▶ _What is required_:
Set down each record exactly as written.

==============================

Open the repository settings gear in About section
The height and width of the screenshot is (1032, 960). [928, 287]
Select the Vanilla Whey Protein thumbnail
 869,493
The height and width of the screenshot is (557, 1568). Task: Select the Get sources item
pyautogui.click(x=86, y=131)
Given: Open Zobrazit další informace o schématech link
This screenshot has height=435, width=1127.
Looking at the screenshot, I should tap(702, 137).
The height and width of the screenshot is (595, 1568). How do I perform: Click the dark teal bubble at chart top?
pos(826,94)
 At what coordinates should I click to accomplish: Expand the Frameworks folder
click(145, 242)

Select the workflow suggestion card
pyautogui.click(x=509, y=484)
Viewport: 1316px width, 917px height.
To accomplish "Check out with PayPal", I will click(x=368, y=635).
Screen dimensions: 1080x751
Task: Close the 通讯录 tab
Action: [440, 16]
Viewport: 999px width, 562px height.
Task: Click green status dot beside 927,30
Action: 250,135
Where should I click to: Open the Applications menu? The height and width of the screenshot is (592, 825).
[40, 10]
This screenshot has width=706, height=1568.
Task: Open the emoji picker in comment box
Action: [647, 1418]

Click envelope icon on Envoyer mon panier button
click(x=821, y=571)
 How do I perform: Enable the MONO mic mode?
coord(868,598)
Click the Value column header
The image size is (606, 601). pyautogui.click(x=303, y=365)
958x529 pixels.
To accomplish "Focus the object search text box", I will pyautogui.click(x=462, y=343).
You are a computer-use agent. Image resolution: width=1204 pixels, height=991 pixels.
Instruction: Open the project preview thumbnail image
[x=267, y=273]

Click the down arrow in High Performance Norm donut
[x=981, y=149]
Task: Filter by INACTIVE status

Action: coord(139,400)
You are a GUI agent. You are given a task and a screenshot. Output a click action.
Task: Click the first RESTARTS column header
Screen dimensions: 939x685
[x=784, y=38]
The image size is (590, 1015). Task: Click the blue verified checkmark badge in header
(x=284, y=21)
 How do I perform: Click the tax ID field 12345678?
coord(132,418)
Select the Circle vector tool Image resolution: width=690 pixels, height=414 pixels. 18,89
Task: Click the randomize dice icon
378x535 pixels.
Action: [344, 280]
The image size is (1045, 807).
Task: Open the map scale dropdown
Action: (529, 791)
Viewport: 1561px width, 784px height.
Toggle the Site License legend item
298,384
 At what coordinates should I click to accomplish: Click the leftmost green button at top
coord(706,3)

==============================

▶ _Solution_:
Open the repository settings gear in About section
The height and width of the screenshot is (1032, 960). [928, 287]
Select the Vanilla Whey Protein thumbnail
 869,493
The height and width of the screenshot is (557, 1568). Task: Select the Get sources item
pyautogui.click(x=86, y=131)
Given: Open Zobrazit další informace o schématech link
This screenshot has height=435, width=1127.
Looking at the screenshot, I should tap(702, 137).
The height and width of the screenshot is (595, 1568). How do I perform: Click the dark teal bubble at chart top?
pos(826,94)
 At what coordinates should I click to accomplish: Expand the Frameworks folder
click(145, 242)

Select the workflow suggestion card
pyautogui.click(x=509, y=484)
Viewport: 1316px width, 917px height.
To accomplish "Check out with PayPal", I will click(x=368, y=635).
Screen dimensions: 1080x751
Task: Close the 通讯录 tab
Action: [440, 16]
Viewport: 999px width, 562px height.
Task: Click green status dot beside 927,30
Action: 250,135
Where should I click to: Open the Applications menu? The height and width of the screenshot is (592, 825).
[40, 10]
This screenshot has width=706, height=1568.
Task: Open the emoji picker in comment box
Action: [647, 1418]

Click envelope icon on Envoyer mon panier button
click(x=821, y=571)
 How do I perform: Enable the MONO mic mode?
coord(868,598)
Click the Value column header
The image size is (606, 601). pyautogui.click(x=303, y=365)
958x529 pixels.
To accomplish "Focus the object search text box", I will pyautogui.click(x=462, y=343).
You are a computer-use agent. Image resolution: width=1204 pixels, height=991 pixels.
Instruction: Open the project preview thumbnail image
[x=267, y=273]

Click the down arrow in High Performance Norm donut
[x=981, y=149]
Task: Filter by INACTIVE status

Action: coord(139,400)
You are a GUI agent. You are given a task and a screenshot. Output a click action.
Task: Click the first RESTARTS column header
Screen dimensions: 939x685
[x=784, y=38]
The image size is (590, 1015). Task: Click the blue verified checkmark badge in header
(x=284, y=21)
 How do I perform: Click the tax ID field 12345678?
coord(132,418)
Select the Circle vector tool Image resolution: width=690 pixels, height=414 pixels. 18,89
Task: Click the randomize dice icon
378x535 pixels.
Action: [344, 280]
The image size is (1045, 807).
Task: Open the map scale dropdown
Action: (529, 791)
Viewport: 1561px width, 784px height.
Toggle the Site License legend item
298,384
 At what coordinates should I click to accomplish: Click the leftmost green button at top
coord(706,3)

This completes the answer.